- **AIM OF THE EXERCISE**: The exercise asks for every line of the data to be reproduced exactly.

Source data
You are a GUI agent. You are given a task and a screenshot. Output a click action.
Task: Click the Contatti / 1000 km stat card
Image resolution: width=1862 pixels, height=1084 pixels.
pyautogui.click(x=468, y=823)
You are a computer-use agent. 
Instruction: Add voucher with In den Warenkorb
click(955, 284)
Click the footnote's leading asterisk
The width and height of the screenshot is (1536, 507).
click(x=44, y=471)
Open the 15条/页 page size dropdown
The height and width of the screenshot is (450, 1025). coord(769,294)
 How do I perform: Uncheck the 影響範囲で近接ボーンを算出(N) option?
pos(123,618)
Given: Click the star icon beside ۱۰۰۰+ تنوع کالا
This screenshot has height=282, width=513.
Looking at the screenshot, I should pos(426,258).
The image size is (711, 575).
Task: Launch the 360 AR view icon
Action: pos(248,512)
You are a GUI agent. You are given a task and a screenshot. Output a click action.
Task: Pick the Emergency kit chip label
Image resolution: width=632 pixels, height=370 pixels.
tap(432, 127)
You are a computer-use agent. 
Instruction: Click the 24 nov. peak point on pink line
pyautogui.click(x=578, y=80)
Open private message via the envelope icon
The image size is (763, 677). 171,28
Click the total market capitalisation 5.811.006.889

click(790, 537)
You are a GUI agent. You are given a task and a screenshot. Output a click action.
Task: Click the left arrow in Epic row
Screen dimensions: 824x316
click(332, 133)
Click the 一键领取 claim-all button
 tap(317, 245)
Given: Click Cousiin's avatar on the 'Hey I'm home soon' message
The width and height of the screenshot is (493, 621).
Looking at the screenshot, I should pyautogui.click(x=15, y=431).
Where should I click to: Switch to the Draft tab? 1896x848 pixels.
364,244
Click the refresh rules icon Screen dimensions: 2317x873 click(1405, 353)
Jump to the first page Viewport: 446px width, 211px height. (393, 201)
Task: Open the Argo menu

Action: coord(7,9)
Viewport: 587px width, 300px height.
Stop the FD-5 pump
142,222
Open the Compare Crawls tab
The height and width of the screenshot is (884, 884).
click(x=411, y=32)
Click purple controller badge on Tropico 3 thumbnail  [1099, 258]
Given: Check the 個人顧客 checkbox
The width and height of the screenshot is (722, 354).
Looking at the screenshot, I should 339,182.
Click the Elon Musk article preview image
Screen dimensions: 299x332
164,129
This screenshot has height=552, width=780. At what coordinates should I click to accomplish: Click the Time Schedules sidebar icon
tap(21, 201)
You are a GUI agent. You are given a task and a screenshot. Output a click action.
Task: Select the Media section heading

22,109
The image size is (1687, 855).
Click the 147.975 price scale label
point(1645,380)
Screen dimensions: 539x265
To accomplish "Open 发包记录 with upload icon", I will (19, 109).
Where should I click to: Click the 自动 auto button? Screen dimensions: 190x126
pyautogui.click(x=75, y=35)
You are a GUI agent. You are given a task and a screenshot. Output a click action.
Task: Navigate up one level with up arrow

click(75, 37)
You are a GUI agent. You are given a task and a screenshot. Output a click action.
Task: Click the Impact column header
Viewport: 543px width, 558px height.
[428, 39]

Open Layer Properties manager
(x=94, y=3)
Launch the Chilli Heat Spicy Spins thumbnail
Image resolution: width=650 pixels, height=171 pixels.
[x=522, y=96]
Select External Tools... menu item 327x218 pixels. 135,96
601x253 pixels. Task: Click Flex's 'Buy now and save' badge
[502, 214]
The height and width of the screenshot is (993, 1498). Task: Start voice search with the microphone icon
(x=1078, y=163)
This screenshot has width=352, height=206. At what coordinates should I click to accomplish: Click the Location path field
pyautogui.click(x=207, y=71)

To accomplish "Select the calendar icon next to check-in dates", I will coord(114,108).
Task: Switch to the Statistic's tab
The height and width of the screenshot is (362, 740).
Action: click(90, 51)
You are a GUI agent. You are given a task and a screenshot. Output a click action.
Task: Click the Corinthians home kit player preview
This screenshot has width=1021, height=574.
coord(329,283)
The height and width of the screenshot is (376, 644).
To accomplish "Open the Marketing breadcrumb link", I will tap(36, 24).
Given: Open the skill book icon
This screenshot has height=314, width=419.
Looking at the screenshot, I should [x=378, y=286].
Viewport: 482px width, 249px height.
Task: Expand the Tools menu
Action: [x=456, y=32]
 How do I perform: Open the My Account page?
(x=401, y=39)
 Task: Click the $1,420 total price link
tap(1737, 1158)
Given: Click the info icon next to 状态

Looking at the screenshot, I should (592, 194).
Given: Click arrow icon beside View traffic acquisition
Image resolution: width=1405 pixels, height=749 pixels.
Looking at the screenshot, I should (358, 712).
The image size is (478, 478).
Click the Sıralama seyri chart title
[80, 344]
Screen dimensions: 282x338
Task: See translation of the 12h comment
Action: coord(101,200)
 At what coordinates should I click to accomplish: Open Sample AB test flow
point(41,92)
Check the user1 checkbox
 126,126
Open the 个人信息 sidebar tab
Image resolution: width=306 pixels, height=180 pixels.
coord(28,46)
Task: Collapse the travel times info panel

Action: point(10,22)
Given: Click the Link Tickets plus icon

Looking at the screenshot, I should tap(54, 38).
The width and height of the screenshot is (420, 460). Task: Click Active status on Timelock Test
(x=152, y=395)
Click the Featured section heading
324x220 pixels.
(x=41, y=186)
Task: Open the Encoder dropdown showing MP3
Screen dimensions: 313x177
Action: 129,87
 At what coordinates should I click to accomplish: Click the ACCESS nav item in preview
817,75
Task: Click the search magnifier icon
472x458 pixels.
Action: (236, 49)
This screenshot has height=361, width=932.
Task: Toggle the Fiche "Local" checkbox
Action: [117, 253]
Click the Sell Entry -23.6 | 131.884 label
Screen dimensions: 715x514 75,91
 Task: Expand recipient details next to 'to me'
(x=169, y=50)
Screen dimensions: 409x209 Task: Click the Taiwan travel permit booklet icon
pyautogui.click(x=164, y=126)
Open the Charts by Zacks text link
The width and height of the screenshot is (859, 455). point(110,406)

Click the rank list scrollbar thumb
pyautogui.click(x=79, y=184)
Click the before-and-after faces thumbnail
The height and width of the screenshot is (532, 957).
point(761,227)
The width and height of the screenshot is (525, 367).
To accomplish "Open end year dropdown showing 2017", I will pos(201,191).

- **EXERCISE RESPONSE**:
You are a GUI agent. You are given a task and a screenshot. Output a click action.
Task: Click the Contatti / 1000 km stat card
Image resolution: width=1862 pixels, height=1084 pixels.
pyautogui.click(x=468, y=823)
You are a computer-use agent. 
Instruction: Add voucher with In den Warenkorb
click(955, 284)
Click the footnote's leading asterisk
The width and height of the screenshot is (1536, 507).
click(x=44, y=471)
Open the 15条/页 page size dropdown
The height and width of the screenshot is (450, 1025). coord(769,294)
 How do I perform: Uncheck the 影響範囲で近接ボーンを算出(N) option?
pos(123,618)
Given: Click the star icon beside ۱۰۰۰+ تنوع کالا
This screenshot has height=282, width=513.
Looking at the screenshot, I should pos(426,258).
The image size is (711, 575).
Task: Launch the 360 AR view icon
Action: pos(248,512)
You are a GUI agent. You are given a task and a screenshot. Output a click action.
Task: Pick the Emergency kit chip label
Image resolution: width=632 pixels, height=370 pixels.
tap(432, 127)
You are a computer-use agent. 
Instruction: Click the 24 nov. peak point on pink line
pyautogui.click(x=578, y=80)
Open private message via the envelope icon
The image size is (763, 677). 171,28
Click the total market capitalisation 5.811.006.889

click(790, 537)
You are a GUI agent. You are given a task and a screenshot. Output a click action.
Task: Click the left arrow in Epic row
Screen dimensions: 824x316
click(332, 133)
Click the 一键领取 claim-all button
 tap(317, 245)
Given: Click Cousiin's avatar on the 'Hey I'm home soon' message
The width and height of the screenshot is (493, 621).
Looking at the screenshot, I should pyautogui.click(x=15, y=431).
Where should I click to: Switch to the Draft tab? 1896x848 pixels.
364,244
Click the refresh rules icon Screen dimensions: 2317x873 click(1405, 353)
Jump to the first page Viewport: 446px width, 211px height. (393, 201)
Task: Open the Argo menu

Action: coord(7,9)
Viewport: 587px width, 300px height.
Stop the FD-5 pump
142,222
Open the Compare Crawls tab
The height and width of the screenshot is (884, 884).
click(x=411, y=32)
Click purple controller badge on Tropico 3 thumbnail  [1099, 258]
Given: Check the 個人顧客 checkbox
The width and height of the screenshot is (722, 354).
Looking at the screenshot, I should 339,182.
Click the Elon Musk article preview image
Screen dimensions: 299x332
164,129
This screenshot has height=552, width=780. At what coordinates should I click to accomplish: Click the Time Schedules sidebar icon
tap(21, 201)
You are a GUI agent. You are given a task and a screenshot. Output a click action.
Task: Select the Media section heading

22,109
The image size is (1687, 855).
Click the 147.975 price scale label
point(1645,380)
Screen dimensions: 539x265
To accomplish "Open 发包记录 with upload icon", I will (19, 109).
Where should I click to: Click the 自动 auto button? Screen dimensions: 190x126
pyautogui.click(x=75, y=35)
You are a GUI agent. You are given a task and a screenshot. Output a click action.
Task: Navigate up one level with up arrow

click(75, 37)
You are a GUI agent. You are given a task and a screenshot. Output a click action.
Task: Click the Impact column header
Viewport: 543px width, 558px height.
[428, 39]

Open Layer Properties manager
(x=94, y=3)
Launch the Chilli Heat Spicy Spins thumbnail
Image resolution: width=650 pixels, height=171 pixels.
[x=522, y=96]
Select External Tools... menu item 327x218 pixels. 135,96
601x253 pixels. Task: Click Flex's 'Buy now and save' badge
[502, 214]
The height and width of the screenshot is (993, 1498). Task: Start voice search with the microphone icon
(x=1078, y=163)
This screenshot has width=352, height=206. At what coordinates should I click to accomplish: Click the Location path field
pyautogui.click(x=207, y=71)

To accomplish "Select the calendar icon next to check-in dates", I will coord(114,108).
Task: Switch to the Statistic's tab
The height and width of the screenshot is (362, 740).
Action: click(90, 51)
You are a GUI agent. You are given a task and a screenshot. Output a click action.
Task: Click the Corinthians home kit player preview
This screenshot has width=1021, height=574.
coord(329,283)
The height and width of the screenshot is (376, 644).
To accomplish "Open the Marketing breadcrumb link", I will tap(36, 24).
Given: Open the skill book icon
This screenshot has height=314, width=419.
Looking at the screenshot, I should [x=378, y=286].
Viewport: 482px width, 249px height.
Task: Expand the Tools menu
Action: [x=456, y=32]
 How do I perform: Open the My Account page?
(x=401, y=39)
 Task: Click the $1,420 total price link
tap(1737, 1158)
Given: Click the info icon next to 状态

Looking at the screenshot, I should (592, 194).
Given: Click arrow icon beside View traffic acquisition
Image resolution: width=1405 pixels, height=749 pixels.
Looking at the screenshot, I should (358, 712).
The image size is (478, 478).
Click the Sıralama seyri chart title
[80, 344]
Screen dimensions: 282x338
Task: See translation of the 12h comment
Action: coord(101,200)
 At what coordinates should I click to accomplish: Open Sample AB test flow
point(41,92)
Check the user1 checkbox
 126,126
Open the 个人信息 sidebar tab
Image resolution: width=306 pixels, height=180 pixels.
coord(28,46)
Task: Collapse the travel times info panel

Action: point(10,22)
Given: Click the Link Tickets plus icon

Looking at the screenshot, I should tap(54, 38).
The width and height of the screenshot is (420, 460). Task: Click Active status on Timelock Test
(x=152, y=395)
Click the Featured section heading
324x220 pixels.
(x=41, y=186)
Task: Open the Encoder dropdown showing MP3
Screen dimensions: 313x177
Action: 129,87
 At what coordinates should I click to accomplish: Click the ACCESS nav item in preview
817,75
Task: Click the search magnifier icon
472x458 pixels.
Action: (236, 49)
This screenshot has height=361, width=932.
Task: Toggle the Fiche "Local" checkbox
Action: [117, 253]
Click the Sell Entry -23.6 | 131.884 label
Screen dimensions: 715x514 75,91
 Task: Expand recipient details next to 'to me'
(x=169, y=50)
Screen dimensions: 409x209 Task: Click the Taiwan travel permit booklet icon
pyautogui.click(x=164, y=126)
Open the Charts by Zacks text link
The width and height of the screenshot is (859, 455). point(110,406)

Click the rank list scrollbar thumb
pyautogui.click(x=79, y=184)
Click the before-and-after faces thumbnail
The height and width of the screenshot is (532, 957).
point(761,227)
The width and height of the screenshot is (525, 367).
To accomplish "Open end year dropdown showing 2017", I will pos(201,191).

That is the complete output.